## [OBJECTIVE A]
Name every Canadian Lutheran denomination mentioned in the text on the Canadian Association of Lutheran Congregations.
## [OBJECTIVE B]
Write out the text on the Canadian Association of Lutheran Congregations word for word, from "The Canadian Association" to "the LCC respectively.".

## [PAGE TEXT]
┌────────
The Canadian Association of Lutheran Congregations (CALC) is a small Lutheran denomination in Canada. Along with the Evangelical Lutheran Church in Canada and the Lutheran Church–Canada, it is one of only three all-Canadian Lutheran denominations. It is the third largest lutheran body in Canada, after the ELCIC and the LCC respectively.

History
CALC was founded in the early 1990s by a group of Lutherans who strove to keep to keep the authority of Scripture central to the life of their churches and their faith. It was formally incorporated by an act of Parliament in June 1994. It is today the third largest Lutheran denomination in Canada.

Seminary
The official seminary of CALC is the Institute of Lutheran Theology (ILT), located in Brookings, South Dakota. In partnership with ILT, it trains all its pastors through a unique program called The Shepherd's Pathway.
└────────
## [DATASET EXCERPTS]
┌────────
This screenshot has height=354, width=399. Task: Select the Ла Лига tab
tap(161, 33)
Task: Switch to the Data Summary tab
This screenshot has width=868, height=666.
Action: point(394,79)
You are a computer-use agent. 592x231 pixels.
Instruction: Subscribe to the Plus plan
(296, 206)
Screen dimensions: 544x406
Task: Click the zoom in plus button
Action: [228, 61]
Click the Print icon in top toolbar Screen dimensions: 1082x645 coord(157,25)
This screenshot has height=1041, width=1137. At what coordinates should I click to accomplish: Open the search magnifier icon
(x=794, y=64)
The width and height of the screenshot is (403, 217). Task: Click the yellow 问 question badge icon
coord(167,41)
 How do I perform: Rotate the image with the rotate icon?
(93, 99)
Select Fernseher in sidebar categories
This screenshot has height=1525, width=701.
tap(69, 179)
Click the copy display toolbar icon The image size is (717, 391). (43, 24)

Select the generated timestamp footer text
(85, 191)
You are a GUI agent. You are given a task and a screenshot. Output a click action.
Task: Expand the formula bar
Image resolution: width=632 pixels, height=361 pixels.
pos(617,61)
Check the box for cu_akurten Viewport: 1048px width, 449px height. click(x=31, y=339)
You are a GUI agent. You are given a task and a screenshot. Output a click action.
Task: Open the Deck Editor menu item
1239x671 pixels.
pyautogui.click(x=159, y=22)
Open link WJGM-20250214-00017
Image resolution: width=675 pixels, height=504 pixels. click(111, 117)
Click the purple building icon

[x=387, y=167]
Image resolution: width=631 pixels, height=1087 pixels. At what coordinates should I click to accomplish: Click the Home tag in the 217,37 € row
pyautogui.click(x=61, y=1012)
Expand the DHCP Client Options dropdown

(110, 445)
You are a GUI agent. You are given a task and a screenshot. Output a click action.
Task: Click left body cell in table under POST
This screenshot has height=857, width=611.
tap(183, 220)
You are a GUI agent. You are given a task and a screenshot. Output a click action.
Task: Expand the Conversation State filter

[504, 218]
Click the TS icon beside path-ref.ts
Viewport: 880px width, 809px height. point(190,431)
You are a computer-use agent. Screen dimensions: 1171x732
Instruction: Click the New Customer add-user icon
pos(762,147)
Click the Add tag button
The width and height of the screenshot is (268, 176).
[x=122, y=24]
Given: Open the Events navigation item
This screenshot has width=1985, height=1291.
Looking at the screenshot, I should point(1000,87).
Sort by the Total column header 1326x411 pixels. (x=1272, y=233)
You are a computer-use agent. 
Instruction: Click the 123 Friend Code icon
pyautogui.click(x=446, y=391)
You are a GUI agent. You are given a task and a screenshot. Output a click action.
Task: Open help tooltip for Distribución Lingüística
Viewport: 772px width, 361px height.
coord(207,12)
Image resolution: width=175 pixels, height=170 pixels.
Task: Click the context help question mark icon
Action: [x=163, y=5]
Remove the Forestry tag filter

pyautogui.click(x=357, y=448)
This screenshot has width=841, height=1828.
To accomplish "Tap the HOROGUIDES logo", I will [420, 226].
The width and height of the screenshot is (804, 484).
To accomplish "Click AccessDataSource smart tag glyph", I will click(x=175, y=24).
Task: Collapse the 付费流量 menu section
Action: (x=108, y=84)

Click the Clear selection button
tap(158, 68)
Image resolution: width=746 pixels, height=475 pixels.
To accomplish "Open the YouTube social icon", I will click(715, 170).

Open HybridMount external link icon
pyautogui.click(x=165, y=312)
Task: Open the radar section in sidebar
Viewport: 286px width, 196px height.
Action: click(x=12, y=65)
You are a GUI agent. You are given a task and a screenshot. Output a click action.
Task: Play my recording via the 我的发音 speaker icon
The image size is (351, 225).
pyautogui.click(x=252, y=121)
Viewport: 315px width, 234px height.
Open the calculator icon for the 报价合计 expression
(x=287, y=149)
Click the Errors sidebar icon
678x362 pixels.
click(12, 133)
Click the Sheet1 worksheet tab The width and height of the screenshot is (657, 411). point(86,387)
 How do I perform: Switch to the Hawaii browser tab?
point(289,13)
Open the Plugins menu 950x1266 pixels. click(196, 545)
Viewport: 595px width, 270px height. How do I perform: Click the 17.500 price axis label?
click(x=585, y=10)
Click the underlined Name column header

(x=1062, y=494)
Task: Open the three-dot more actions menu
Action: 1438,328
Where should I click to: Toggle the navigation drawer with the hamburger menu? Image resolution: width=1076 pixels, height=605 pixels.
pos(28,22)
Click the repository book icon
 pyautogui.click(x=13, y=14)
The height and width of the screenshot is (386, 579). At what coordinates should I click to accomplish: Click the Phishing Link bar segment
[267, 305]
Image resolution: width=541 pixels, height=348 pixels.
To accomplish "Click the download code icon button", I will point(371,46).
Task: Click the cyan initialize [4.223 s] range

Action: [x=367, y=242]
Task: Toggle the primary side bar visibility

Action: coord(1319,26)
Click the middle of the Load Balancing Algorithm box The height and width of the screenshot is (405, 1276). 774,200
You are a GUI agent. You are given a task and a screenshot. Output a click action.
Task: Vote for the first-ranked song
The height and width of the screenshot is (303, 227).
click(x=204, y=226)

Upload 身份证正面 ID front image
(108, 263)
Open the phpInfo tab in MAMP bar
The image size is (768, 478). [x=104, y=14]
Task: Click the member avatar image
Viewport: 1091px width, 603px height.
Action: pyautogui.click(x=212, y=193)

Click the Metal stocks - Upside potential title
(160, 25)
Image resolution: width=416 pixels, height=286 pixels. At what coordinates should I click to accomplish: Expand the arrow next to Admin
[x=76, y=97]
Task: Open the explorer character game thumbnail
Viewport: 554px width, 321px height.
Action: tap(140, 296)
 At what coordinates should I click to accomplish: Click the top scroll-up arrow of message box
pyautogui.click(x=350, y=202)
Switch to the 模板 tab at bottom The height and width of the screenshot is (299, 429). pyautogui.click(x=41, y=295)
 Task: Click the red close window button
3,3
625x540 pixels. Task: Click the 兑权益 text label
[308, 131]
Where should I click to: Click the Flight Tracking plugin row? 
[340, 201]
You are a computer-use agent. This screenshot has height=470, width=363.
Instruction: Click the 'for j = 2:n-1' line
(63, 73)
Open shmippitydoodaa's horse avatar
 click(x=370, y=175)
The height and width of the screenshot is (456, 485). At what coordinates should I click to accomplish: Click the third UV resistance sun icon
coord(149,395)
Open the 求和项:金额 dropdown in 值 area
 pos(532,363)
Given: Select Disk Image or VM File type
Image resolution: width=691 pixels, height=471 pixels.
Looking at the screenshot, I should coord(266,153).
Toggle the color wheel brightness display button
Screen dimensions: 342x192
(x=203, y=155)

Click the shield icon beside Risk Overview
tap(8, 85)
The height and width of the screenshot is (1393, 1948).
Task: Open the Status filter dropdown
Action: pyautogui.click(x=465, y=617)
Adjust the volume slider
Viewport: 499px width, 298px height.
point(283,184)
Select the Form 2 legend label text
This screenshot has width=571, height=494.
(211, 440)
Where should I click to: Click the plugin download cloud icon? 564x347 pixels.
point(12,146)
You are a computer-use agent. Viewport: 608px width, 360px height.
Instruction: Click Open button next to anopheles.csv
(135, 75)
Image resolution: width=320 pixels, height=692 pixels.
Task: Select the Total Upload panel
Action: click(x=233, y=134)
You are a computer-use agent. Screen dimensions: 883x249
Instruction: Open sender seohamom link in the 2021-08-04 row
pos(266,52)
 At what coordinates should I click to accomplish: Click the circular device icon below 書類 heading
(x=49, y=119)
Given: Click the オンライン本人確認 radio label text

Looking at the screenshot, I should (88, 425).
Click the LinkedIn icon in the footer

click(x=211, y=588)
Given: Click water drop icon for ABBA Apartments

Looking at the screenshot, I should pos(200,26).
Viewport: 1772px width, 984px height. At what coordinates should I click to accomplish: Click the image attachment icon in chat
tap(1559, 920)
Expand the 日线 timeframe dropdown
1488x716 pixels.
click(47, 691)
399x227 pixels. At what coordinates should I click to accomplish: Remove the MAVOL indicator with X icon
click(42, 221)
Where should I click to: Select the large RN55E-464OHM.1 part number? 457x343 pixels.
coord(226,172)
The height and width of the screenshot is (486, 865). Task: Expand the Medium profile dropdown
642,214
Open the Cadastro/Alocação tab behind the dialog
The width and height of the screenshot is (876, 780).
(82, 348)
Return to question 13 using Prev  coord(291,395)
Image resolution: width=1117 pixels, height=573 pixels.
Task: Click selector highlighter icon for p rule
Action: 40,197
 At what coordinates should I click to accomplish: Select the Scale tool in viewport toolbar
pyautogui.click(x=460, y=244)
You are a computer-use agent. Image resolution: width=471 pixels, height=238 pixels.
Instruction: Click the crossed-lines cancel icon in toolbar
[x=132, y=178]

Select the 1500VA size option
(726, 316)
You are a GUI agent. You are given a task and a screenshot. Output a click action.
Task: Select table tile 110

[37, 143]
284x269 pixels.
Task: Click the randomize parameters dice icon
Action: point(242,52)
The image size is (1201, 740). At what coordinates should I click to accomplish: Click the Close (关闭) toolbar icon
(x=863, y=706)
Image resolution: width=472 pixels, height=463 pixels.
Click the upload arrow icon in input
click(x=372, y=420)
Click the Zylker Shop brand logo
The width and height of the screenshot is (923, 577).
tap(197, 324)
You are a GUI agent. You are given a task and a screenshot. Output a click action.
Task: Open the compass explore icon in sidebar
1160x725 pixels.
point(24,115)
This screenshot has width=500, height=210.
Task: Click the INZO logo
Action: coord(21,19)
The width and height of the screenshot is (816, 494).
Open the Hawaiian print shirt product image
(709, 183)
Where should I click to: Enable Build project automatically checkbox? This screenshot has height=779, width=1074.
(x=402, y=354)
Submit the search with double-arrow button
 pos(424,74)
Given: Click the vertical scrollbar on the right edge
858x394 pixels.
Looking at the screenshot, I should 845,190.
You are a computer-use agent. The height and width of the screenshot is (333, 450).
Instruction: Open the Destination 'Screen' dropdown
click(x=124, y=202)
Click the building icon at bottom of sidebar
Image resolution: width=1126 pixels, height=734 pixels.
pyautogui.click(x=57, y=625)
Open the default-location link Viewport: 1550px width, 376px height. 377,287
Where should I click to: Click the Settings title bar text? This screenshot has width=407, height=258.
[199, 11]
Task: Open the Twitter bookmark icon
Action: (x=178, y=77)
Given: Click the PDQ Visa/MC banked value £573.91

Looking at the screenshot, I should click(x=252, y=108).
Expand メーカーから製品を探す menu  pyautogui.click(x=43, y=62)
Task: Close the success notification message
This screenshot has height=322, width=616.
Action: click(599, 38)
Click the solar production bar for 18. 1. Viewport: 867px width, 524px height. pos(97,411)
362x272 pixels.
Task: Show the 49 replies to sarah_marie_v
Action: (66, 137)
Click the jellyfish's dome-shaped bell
└────────
## [RESPONSE A]
- Canadian Association of Lutheran Congregations (CALC)
- Evangelical Lutheran Church in Canada (ELCIC)
- Lutheran Church–Canada (LCC)

## [RESPONSE B]
The Canadian Association of Lutheran Congregations (CALC) is a small Lutheran denomination in Canada. Along with the Evangelical Lutheran Church in Canada and the Lutheran Church–Canada, it is one of only three all-Canadian Lutheran denominations. It is the third largest lutheran body in Canada, after the ELCIC and the LCC respectively.